I learned how to train dogs when I worked for Canine Companions for Independence back in high school. I guess I didn't really work for them, but volunteered. They use volunteers to train dogs for handicapped people, as service dogs. I did some foster care, taking care of little puppies until they were matched with trainers, and caring for older dogs in various stages of training while the trainers took a pup-less vacation. I loved learning about dog training, and as a result I was able to train our dog we have now pretty well. Like children, dogs need consistency. I'm a big fan of 'teathering' and crate training. If you see puppies for sale at some place like you can get one with confidence if you know how to train them. To teather, you literally teather a new puppy to my waist with a leash. Then I can correct every misbehavior immediately, and this speeds up the training process. If puppy can't be with you, you can put him in his crate. Due to the dog's DNA, he's designed to be just fine in a secure area. He might not like it at first, but eventually he will like his 'den' (crate) or point of refuge from the world. These are the two training methods that I use the most with dogs.

Local places have dogs for sale too, which might be a better option if you want older dogs so you don't have to mess with the chew up everything puppy stage.


Monday, August 3, 2009

Web Hosting

I've found that a good website can actually be profitable enough to make it worth doing, especially if you are staying home with kids. It's something that can be done during nap time, and with scheduled posting a good long nap for both kids can yield a week's worth of content. I use website hosting because I'm not technologically savvy enough to do it myself. Check out if you're looking into paid blogging or another website that makes money.
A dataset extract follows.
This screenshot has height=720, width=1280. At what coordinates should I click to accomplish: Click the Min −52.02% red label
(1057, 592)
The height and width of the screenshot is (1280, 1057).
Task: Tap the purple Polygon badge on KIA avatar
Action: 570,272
Paying someone to host your site that really knows what they're doing helps you to look more professional.

Dave Ramsey is always trying to get people to think outside the box and find unusual places to make a little extra money. While he does support moms staying home with the children, or just to be homemakers after the children are gone, he also encourages us who are in Baby Step 2 and 3 to be gazelle intense, and squeeze a little extra out of everything. For me that means doing some crafts and selling them online, and doing money making blogs. When you trim your budget down to nothing but the essentials, and then follow through on your budget, it's easy to see that even a little money here and there makes a huge difference. Back when we had no plan, I made substantially more money than I do now, but we never had any. Now we're living on 2/3 of my hubby's income, and the other 1/3 of his income and all of mine goes towards debt. It's nice to see some progress being made when we get those card statements in the mail.


Dumping Debt

We reserved Dave Ramsey's dumping debt DVD from the library, and it came in. But the librarian forgot to undo the lock on it, total bummer. We looked online and it looks like you can undo the locks with really strong magnets, but we didn't have any strong enough.

We're still working the baby steps, and enjoying envelope budgeting. Especially since we came to terms with how much we really need to spend on groceries. Dave said on the air when I was listening a while back that a family of 4 can't eat for less than $600/month. That's good to know, since sometimes you read about people spending $25/week on groceries and I felt like I should be able to do that, as a homemaker. We spend $425/month, which does include a few nonessentials, like chips and one 18-pack of beer. But after cutting out sodas, fruit juice, and using dry beans from scratch a few times a week, this is just fine for us.